Taking the line that contains "Given: Click the Facebook like button" as the starting point, give again exactly every line up to and including the last line of the records below.

Data items:
..............................
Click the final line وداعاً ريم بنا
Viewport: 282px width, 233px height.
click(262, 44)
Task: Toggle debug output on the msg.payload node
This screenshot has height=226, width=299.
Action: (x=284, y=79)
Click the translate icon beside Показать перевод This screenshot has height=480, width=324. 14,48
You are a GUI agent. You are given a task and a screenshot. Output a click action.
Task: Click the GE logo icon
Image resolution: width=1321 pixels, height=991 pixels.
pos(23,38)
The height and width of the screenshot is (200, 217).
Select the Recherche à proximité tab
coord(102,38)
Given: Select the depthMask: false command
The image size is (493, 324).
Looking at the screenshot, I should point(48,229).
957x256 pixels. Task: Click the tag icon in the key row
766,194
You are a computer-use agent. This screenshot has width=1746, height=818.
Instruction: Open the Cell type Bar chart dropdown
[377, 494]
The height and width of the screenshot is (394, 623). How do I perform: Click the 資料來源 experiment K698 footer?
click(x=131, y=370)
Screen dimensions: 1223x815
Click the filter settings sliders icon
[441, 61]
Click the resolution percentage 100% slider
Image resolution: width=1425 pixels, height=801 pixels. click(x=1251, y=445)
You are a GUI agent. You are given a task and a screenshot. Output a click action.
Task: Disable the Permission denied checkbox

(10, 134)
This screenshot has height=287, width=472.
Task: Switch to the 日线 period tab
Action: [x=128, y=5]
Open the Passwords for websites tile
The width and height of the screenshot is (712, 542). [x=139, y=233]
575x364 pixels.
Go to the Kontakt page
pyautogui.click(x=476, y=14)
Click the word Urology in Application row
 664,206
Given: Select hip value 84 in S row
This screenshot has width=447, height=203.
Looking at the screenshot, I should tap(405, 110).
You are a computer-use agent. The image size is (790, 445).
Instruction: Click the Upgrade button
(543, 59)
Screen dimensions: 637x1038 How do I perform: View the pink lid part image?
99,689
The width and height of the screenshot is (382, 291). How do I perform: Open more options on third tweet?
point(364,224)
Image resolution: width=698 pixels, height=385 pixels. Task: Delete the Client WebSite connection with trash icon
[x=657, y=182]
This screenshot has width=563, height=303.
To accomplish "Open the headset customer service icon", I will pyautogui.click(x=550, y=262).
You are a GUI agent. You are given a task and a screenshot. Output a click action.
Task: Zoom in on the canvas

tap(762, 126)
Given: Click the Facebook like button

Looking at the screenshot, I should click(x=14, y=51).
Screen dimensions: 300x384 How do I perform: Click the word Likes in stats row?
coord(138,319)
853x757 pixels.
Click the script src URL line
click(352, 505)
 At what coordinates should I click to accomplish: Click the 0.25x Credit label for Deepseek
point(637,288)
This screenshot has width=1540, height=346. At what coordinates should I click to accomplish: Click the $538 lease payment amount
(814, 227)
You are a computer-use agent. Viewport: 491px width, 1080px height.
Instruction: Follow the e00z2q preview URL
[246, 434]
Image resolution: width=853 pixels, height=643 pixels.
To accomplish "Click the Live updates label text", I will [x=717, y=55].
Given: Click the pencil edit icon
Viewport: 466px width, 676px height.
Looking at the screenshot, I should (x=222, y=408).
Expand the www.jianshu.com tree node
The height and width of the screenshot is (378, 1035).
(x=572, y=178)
..............................
EXERCISE OUTPUT =
Given: Click the Facebook like button

Looking at the screenshot, I should click(x=14, y=51).
Screen dimensions: 300x384 How do I perform: Click the word Likes in stats row?
coord(138,319)
853x757 pixels.
Click the script src URL line
click(352, 505)
 At what coordinates should I click to accomplish: Click the 0.25x Credit label for Deepseek
point(637,288)
This screenshot has width=1540, height=346. At what coordinates should I click to accomplish: Click the $538 lease payment amount
(814, 227)
You are a computer-use agent. Viewport: 491px width, 1080px height.
Instruction: Follow the e00z2q preview URL
[246, 434]
Image resolution: width=853 pixels, height=643 pixels.
To accomplish "Click the Live updates label text", I will [x=717, y=55].
Given: Click the pencil edit icon
Viewport: 466px width, 676px height.
Looking at the screenshot, I should (x=222, y=408).
Expand the www.jianshu.com tree node
The height and width of the screenshot is (378, 1035).
(x=572, y=178)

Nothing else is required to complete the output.